Think of a lemonade stand:
You sell lemonade for $1 per cup → Sales revenue
It costs you 30¢ per cup (lemons, sugar, cups) → COGS
The leftover 70¢ is gross profit.
📘 Formula:
Gross Profit = Net Sales - COGS
This is critical—it shows how much money is left after paying for the products you sold, before covering things like salaries or rent.
🛒 Sales of Merchandise (Double Entry)
Every merchandise sale includes two separate journal entries:
Revenue Side (Asset Increase)
Accounts Receivable 1,000
Sales Revenue 1,000
Cost Side (Asset Decrease)
Cost of Goods Sold 300
Merchandise Inventory 300
You sell a bicycle for $1,000 that cost you $300.
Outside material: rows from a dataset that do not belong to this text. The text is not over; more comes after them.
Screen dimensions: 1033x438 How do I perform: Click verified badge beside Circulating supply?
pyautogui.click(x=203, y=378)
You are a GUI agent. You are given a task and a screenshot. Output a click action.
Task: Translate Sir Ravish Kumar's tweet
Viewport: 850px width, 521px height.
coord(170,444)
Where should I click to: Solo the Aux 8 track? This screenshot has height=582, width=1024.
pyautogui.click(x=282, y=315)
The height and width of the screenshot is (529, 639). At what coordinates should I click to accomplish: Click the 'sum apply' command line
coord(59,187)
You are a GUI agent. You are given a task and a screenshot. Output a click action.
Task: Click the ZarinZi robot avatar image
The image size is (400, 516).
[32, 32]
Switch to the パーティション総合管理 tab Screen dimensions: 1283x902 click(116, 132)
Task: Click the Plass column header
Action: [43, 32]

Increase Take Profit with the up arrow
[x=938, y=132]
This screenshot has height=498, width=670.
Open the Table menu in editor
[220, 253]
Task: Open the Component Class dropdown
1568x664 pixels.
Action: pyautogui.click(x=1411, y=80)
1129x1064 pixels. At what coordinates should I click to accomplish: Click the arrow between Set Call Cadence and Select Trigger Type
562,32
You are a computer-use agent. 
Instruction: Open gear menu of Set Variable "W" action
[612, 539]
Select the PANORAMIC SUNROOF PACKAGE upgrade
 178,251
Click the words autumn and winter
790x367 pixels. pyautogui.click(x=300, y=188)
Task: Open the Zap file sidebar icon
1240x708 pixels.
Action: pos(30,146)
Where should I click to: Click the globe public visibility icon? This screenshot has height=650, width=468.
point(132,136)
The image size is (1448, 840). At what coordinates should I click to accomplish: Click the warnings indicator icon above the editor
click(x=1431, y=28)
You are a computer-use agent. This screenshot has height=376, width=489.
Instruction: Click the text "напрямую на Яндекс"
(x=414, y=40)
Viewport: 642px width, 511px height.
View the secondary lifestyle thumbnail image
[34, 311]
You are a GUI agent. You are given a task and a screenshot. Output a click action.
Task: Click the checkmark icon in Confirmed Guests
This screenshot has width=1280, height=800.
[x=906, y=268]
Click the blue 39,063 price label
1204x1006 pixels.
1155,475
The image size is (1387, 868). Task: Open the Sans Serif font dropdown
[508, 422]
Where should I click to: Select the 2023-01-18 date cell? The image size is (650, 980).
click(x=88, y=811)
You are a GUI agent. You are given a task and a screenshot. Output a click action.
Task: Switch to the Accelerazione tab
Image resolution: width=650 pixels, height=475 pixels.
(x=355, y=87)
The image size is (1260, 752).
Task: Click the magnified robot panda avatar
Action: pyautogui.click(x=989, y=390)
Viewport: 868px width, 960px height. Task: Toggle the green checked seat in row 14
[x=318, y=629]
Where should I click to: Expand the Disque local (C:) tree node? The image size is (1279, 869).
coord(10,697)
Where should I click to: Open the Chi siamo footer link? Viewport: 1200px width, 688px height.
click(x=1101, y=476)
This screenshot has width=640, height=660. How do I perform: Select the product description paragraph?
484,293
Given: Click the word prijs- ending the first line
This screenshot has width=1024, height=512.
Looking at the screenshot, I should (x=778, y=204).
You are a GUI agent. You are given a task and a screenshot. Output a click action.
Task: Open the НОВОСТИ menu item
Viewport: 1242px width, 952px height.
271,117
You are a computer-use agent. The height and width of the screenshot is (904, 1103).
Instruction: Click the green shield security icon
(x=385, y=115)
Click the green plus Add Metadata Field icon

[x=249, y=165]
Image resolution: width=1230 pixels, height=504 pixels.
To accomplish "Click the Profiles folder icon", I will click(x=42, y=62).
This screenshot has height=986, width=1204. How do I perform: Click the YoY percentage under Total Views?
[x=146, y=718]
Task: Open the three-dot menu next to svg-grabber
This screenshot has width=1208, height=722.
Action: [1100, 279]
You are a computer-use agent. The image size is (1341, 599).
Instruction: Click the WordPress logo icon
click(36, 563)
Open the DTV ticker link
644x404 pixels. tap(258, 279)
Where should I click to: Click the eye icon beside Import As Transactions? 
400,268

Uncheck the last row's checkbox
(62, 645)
You gain $1,000 in future payments.
You lose an asset (the bike) worth $300.
Your profit = $700, but that shows up as net income after expenses.
🏷️ Sales Discounts (Cash Discounts)
These are incentives to customers: "Pay early, and we’ll reduce the price."
📘 Example: 2/10, n/30
Get 2% off if paid in 10 days; otherwise, full amount due in 30 days.
A café offers you 50¢ off your $5 coffee if you pay cash today instead of starting a tab and paying later.
Accounting Note: The discount is recorded in a contra-revenue account, meaning it reduces total sales.
Speeds up cash flow
Helps avoid collection issues
📉 Sales Returns and Allowances
These are reductions in revenue when:
Customers return goods
Customers keep defective goods but demand a price reduction
📘 Entry Example:
Sales Returns and Allowances (Debit)
Accounts Receivable (Credit)
Customer returns a faulty phone. Either you:
Take it back (a return),
Or let them keep it with a $100 discount (an allowance).